(Dataset entries)
Segment Open

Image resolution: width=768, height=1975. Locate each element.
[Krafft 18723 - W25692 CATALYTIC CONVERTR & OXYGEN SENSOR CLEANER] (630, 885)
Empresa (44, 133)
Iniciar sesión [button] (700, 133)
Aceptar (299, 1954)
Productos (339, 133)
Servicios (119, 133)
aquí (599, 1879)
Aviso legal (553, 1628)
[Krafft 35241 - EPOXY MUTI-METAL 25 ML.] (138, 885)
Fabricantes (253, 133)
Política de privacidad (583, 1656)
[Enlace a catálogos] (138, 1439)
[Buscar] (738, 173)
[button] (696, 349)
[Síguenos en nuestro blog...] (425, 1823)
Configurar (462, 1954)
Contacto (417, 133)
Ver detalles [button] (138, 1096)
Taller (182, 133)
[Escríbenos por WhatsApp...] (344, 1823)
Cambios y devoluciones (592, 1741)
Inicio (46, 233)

Segment Closed

> _Exercise_
Starting with the first line of the entries and ending with the line that has "[Enlace a catálogos] (138, 1439)", copy each line exactly and add nothing.

> _Output below_
Image resolution: width=768, height=1975. Locate each element.
[Krafft 18723 - W25692 CATALYTIC CONVERTR & OXYGEN SENSOR CLEANER] (630, 885)
Empresa (44, 133)
Iniciar sesión [button] (700, 133)
Aceptar (299, 1954)
Productos (339, 133)
Servicios (119, 133)
aquí (599, 1879)
Aviso legal (553, 1628)
[Krafft 35241 - EPOXY MUTI-METAL 25 ML.] (138, 885)
Fabricantes (253, 133)
Política de privacidad (583, 1656)
[Enlace a catálogos] (138, 1439)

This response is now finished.